Monday, January 23, 2012

Some Upset Over Plan for Essex Skypark (W48), Baltimore, Maryland

County officials have said they want to take control the property at the 70-year-old Essex institution in order to plant trees and address other environmental issues.

Tom Katzenberg's 1996 Maule is one of more than 40 aircraft housed at the Essex Skypark.
Credit Courtesy of Tom Katzenberger

Tom Katzenberger said flying does not have to be something only for the wealthy.

To understand that, he said, one only needs to check out those who house aircraft at Essex Skypark. There, about 46 aircraft are housed and many of them were built  by the pilots.

“The people who use Essex Skypark have wrinkled faces and weathered skin,” said Katzenberger, who is president of Community Concrete Restoration and owns a 1996 Maule. “It’s a blue-collar airport in the truest sense.”

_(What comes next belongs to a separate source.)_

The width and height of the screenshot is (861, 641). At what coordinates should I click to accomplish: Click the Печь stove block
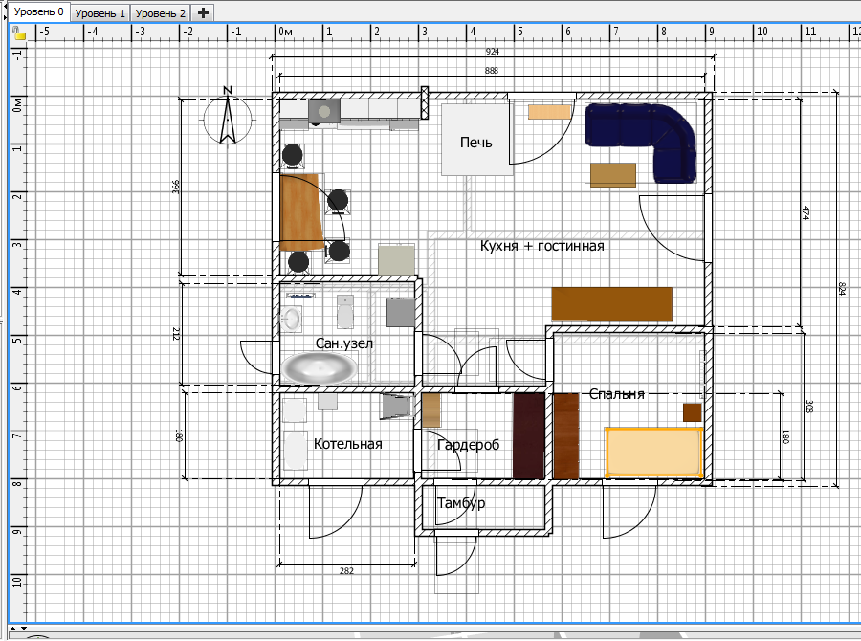[x=475, y=141]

But, Katzenberger and others with the Essex Skypark Association, which operates the airport, fear that the 70-year-old Essex institution will soon be a thing of the past if Baltimore County gets its way.

Vince Gardina, director of the county’s department of environmental protection and sustainability, said the county wants to clear the 40 acres of the skypark in order to plant trees, improve water quality along Back River, replace forests destroyed by other development in the county and help to mitigate other pollution issues along the Chesapeake Bay watershed.

Baltimore County has owned the property since 2000 when it purchased 500 acres from the Shapiro family through the Maryland Environmental Trust, Gradina said. The Essex Skypark Association had signed a series of five-year leases with the county since then.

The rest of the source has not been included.